# Data entries start
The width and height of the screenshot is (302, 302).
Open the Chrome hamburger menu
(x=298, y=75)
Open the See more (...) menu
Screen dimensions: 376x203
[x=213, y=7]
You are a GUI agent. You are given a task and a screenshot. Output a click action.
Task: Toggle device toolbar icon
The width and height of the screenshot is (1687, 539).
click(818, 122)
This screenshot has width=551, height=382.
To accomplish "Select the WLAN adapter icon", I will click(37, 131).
# Data entries end
# Data entries start
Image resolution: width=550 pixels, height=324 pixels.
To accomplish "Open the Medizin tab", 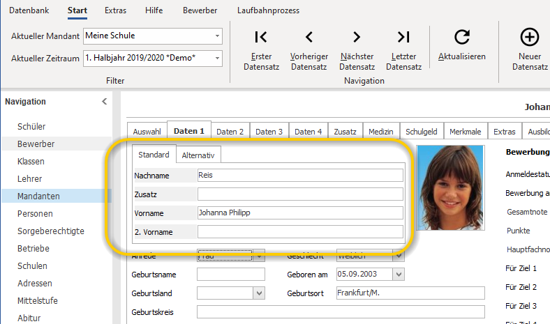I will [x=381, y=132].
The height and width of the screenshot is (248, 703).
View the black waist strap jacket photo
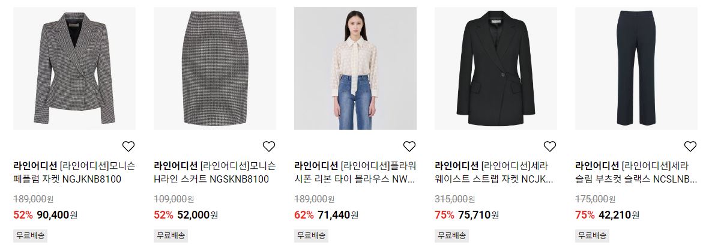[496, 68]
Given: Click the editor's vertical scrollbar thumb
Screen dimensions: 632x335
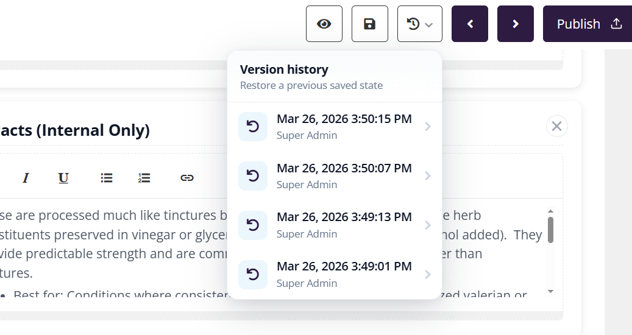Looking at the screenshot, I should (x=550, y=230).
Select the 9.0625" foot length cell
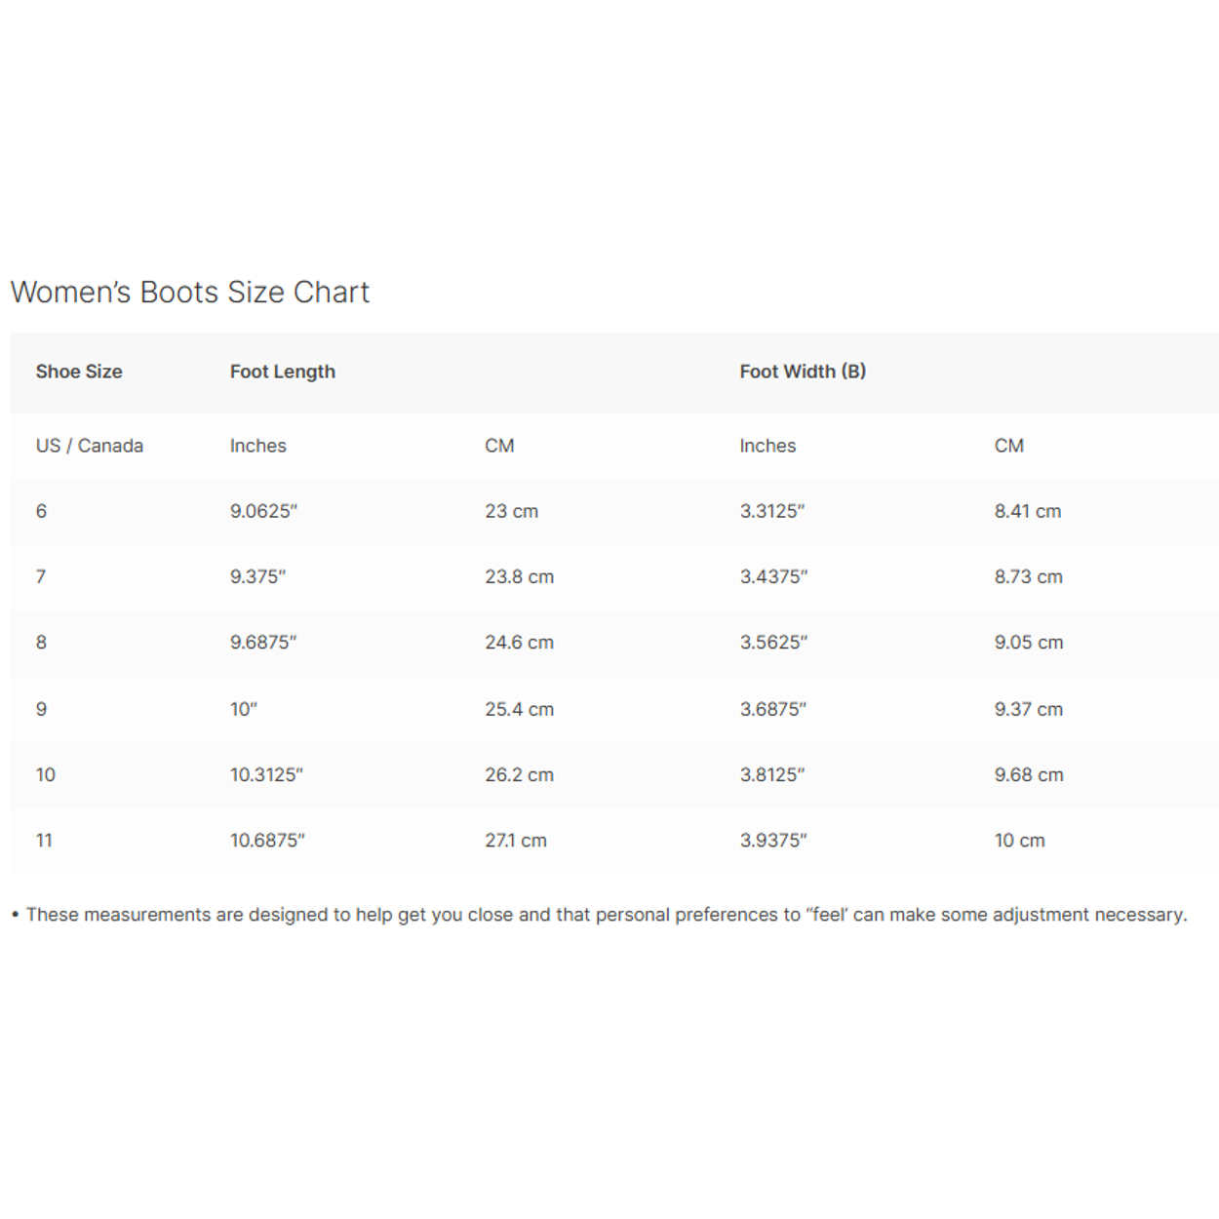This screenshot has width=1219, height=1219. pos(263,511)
# Data entries end
◆ **Your instructions**: Convert the records between the lines holding "The width and height of the screenshot is (302, 302)." and "will click(37, 131).", inclusive, into a two-column CSV with the columns request and answer. Give one row per record, with each value in a single quoted field and line breaks replaced by spaces.

◆ **Result**:
request,answer
"The width and height of the screenshot is (302, 302). Open the Chrome hamburger menu","(x=298, y=75)"
"Open the See more (...) menu Screen dimensions: 376x203","[x=213, y=7]"
"You are a GUI agent. You are given a task and a screenshot. Output a click action. Task: Toggle device toolbar icon The width and height of the screenshot is (1687, 539).","click(818, 122)"
"This screenshot has width=551, height=382. To accomplish ""Select the WLAN adapter icon"",","I will click(37, 131)."